The collection of Heidi Günthart needs to be integrated into the existing entomological collection of the NMB and specimen records digitised.

The revised collection will serve as a reference for Auchenorrhyncha, unique for Switzerland, and thus support the scientific potential of collections for present and future research and expertise in taxonomy.

Three-dimensional digitization of insect type collections
Michael Greeff (Entomological Collection, Biocommunication & Entomology, ETH Zürich) Lukas Keller (Zoological Museum of the University of Zürich), Marco Valerio Bernasconi (Nature Museum Lucerne), Jessica Litman (Natural History Museum Neuchâtel), Lucia Pollini Paltrinieri (Museo-Cantonale-Storia-Naturale Lugano)

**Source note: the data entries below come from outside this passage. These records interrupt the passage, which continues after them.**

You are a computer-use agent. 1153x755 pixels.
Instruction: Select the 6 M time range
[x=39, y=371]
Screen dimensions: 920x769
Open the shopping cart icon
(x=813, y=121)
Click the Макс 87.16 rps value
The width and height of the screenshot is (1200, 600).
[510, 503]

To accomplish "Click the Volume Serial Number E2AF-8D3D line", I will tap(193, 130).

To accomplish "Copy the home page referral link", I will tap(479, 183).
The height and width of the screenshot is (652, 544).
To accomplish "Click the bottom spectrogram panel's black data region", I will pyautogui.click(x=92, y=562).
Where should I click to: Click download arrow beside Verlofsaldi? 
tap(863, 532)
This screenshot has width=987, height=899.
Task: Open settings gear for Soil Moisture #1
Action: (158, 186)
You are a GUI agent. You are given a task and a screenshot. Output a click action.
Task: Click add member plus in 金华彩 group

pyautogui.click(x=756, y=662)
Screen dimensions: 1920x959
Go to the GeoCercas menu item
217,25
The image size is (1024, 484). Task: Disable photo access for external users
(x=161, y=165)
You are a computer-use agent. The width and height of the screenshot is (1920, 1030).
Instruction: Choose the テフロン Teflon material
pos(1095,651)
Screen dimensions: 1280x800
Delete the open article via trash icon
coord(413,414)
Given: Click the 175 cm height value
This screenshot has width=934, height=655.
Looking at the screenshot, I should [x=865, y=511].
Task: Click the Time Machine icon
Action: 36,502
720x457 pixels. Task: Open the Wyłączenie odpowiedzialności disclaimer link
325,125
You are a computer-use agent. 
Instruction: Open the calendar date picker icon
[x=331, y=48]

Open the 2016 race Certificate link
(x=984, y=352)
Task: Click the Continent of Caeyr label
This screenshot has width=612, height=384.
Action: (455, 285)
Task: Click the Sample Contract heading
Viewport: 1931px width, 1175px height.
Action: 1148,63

In biological nomenclature, "types" are specimens that are present when a species is described. In natural history collections, types are among the most valuable specimens and are studied by researchers worldwide. They are at considerable risk of damage or complete loss due to excessive handling, shipping, and inappropriate storage during loans. To protect these valuable type specimens, the current project will generate digital representations of the physical specimens by 3D imaging. These can easily be sent around the world and worked on. 3D technologies allow not only for detailed studies of traditional morphological features such as distances, textures, and patterns, but also for measuring surface areas and volumes, which so far have been neglected in taxonomic descriptions. The applicants would be the first entomological collections to establish 3D imaging in Switzerland. In the current project, around 2'200 name-bearing type specimens and 200 exemplar specimens will be 3D scanned using photogrammetry. In addition, special use cases are being investigated in (inter)national collaborations, e.g. scanning of very small, flat or relatively large insects. A user group and a workshop on 3D imaging will help other Swiss collections to introduce the technology in their own institutions. Lessons learned will be published as a best practice paper.

Invertebrates and vertebrates

Digitization and enhanced visibility of the zoological type collections of Neuchâtel
Jessica Litman
(Muséum d’histoire naturelle de Neuchâtel), Nicolas Margraf (MUZOO, La Chaux-de-Fonds)

Among the specimens found in natural history collections, type specimens are of particular importance because they are the only specimens that may be consulted when assessing the correct application of a scientific name. As such, they are indispensable for taxonomic and systematic research. Type-holding institutions must thus ensure that such material is both visible and accessible to the international scientific community. The goal of this project is to enhance the storage conditions and overall visibility of the zoological type material held at institutions in the canton of Neuchâtel, namely the Museum of Natural History of Neuchâtel and MUZOO of La Chaux-de-Fonds. We intend to recondition type specimens, digitize label information, photograph specimens and publish all data and metadata related to our type collections online. Data will be published on platforms such as the Swiss Virtual Natural History Collection (SVNHC) and the Global Biodiversity Information Facility platform (GBIF) according to the Fair Principles and the ABCD-EFG schema for the exchange of biodiversity data. The results of this project will facilitate scientific research in the fields of taxonomy and systematics, foment a greater understanding of the type collections in the canton of Neuchâtel and heighten public awareness concerning the contents of our collections.